--- Your task ---
Please return all of the material exactly, with no line missing.

--- Information ---
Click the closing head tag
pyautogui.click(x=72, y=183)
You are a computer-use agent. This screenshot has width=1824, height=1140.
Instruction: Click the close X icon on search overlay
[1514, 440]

--- Result of the exercise ---
Click the closing head tag
pyautogui.click(x=72, y=183)
You are a computer-use agent. This screenshot has width=1824, height=1140.
Instruction: Click the close X icon on search overlay
[1514, 440]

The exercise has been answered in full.